Of course, cheese is part and parcel of any pizza – and while cheese can easily be a part of a healthy diet, eating too much of it can really ramp up your total kilojoule and sodium intake, so it’ll pay to take it easy on the cheese front.
Thick vs thin vs stuffed crusts: what’s the difference?
As a general rule of thumb, thin crusts are a healthier option than thick, but there is a lot of variation between outlets, so it’ll pay to read up on the nutrition information.
What is a sure thing, however, is that stuffed crusts are at the bottom of the pecking order. Usually filled with cheese, stuffed crusts ramp up the kilojoule content of an already kilojoule-packed meal, so I’d suggest skipping it, at least most of the time.

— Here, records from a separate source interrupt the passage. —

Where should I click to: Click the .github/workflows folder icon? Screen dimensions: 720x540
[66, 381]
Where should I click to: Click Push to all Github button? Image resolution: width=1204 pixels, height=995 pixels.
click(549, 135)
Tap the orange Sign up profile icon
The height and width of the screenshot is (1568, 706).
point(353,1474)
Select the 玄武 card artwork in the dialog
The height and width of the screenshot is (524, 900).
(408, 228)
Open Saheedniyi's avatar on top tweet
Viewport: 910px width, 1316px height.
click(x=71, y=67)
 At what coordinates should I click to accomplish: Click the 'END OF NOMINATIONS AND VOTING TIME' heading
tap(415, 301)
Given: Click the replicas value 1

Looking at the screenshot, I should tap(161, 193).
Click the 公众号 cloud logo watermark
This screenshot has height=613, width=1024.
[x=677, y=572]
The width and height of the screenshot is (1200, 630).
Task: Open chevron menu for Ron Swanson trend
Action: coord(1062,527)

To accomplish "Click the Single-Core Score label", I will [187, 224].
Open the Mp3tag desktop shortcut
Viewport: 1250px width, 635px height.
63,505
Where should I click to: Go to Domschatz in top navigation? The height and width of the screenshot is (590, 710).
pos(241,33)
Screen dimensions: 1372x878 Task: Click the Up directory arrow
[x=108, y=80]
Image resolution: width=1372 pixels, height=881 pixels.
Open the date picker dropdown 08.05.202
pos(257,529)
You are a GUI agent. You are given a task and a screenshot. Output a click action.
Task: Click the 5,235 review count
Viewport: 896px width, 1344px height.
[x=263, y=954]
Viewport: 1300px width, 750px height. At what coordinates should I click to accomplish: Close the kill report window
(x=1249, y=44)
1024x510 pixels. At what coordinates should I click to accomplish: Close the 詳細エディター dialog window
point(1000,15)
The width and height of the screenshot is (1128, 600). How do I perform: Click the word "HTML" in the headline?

How much pizza is ok to eat in one sitting?
A whole pizza can add a whole lot of unnecessary kilojoules, sodium and saturated fat to your diet, even if you’re choosing a healthier choice (like a veggie pizza on a thin crust), so I’d advise against the whole pie.
The other thing worth considering is that pizza on its own is rarely a balanced meal, so I’d suggest balancing it out with extra veggies on the side, like a big side salad. For the average Joe, that means two or three slices of pizza along with veggies on the side is a good place to start.
If you’re out, an easy way to do it is to split a pizza between two or three dinner buddies and order some fresh sides to go with it. If you’re at home with takeaway, I’d suggest serving yourself your slices on a plate rather than eating from the box, to help avoid overdoing it.
The verdict on pizza: how much is too much?
You might be surprised to hear this from a dietitian, but if pizza is your absolute favourite meal, I think eating it once a week is perfectly fine, especially if you stick to the above parameters.
A healthy diet isn’t about perfection – but instead, eating healthy wholefoods the majority of the time and balancing it out with your favourite treat foods to fill up your happy cup every once in a while. If that means a week of whole grains and tonnes of veggies is complimented with a few slices of pizza on the weekend, then that’s fine by me.